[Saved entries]
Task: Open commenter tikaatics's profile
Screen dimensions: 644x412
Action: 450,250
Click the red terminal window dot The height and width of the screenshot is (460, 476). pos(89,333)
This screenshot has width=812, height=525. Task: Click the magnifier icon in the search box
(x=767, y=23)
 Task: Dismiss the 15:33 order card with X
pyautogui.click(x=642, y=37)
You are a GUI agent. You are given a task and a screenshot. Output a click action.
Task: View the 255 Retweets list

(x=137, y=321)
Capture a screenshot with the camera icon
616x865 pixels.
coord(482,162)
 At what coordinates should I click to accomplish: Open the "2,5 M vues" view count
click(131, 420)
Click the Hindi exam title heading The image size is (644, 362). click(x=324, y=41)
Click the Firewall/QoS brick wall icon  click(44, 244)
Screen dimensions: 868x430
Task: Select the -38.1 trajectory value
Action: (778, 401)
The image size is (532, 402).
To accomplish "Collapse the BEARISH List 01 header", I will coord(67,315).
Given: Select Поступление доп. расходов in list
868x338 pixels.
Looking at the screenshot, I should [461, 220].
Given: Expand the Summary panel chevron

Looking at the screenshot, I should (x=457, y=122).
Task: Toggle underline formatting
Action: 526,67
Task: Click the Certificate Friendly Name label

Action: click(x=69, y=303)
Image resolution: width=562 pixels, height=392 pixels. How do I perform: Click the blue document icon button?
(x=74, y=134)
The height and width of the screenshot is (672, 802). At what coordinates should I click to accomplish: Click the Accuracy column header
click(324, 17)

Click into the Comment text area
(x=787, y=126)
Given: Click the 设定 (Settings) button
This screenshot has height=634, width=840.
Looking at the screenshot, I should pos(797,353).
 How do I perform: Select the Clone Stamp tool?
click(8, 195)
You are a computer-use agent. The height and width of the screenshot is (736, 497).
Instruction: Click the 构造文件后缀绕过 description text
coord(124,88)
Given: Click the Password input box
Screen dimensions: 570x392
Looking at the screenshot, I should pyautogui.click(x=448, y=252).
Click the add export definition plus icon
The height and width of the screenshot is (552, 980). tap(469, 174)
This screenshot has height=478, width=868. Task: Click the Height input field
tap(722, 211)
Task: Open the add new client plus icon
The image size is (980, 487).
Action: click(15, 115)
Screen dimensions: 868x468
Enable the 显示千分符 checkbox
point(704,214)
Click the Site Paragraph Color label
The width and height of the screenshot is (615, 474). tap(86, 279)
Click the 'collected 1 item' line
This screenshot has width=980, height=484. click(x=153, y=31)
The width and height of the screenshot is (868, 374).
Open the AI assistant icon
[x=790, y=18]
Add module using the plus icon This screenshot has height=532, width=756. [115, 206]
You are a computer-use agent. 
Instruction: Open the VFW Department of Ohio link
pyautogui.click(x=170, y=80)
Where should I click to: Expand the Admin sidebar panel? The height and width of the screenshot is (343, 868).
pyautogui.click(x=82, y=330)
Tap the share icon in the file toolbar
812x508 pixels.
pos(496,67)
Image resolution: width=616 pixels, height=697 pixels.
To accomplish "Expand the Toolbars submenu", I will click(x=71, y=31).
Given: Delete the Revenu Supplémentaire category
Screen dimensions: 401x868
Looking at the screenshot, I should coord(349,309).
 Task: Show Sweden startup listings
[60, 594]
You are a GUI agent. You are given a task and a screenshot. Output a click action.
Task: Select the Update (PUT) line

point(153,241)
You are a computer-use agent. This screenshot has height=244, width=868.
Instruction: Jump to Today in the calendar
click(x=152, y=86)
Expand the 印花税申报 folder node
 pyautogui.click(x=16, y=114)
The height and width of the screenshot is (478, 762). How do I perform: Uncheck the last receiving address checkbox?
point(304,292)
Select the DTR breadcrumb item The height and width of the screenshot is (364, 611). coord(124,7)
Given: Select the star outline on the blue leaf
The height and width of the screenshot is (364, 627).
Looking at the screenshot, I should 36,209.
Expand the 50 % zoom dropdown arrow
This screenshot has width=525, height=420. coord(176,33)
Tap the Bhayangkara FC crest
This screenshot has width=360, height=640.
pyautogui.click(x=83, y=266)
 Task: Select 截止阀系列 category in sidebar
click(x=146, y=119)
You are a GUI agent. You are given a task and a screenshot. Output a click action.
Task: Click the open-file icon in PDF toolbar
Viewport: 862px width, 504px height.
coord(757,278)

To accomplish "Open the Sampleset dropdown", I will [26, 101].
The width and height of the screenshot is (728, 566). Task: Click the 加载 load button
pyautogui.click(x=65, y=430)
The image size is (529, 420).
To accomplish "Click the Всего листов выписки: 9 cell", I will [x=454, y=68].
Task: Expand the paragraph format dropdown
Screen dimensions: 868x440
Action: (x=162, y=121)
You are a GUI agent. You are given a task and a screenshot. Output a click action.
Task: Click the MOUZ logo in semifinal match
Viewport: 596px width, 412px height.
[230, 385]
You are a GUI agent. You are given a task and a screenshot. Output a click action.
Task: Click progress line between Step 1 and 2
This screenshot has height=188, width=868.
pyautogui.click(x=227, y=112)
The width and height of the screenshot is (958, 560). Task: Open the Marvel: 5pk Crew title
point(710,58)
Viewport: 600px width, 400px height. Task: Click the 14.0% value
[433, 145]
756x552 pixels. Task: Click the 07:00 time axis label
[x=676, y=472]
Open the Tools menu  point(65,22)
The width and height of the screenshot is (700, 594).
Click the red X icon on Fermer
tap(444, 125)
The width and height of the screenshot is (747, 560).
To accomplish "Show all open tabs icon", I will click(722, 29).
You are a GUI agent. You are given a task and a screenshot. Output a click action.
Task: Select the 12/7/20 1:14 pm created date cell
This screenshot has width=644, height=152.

* **EXERCISE DIRECTIONS**: If a line of the records above holds the string "will", count it; then state only how many such lines there are.

* **THE ANSWER**: 5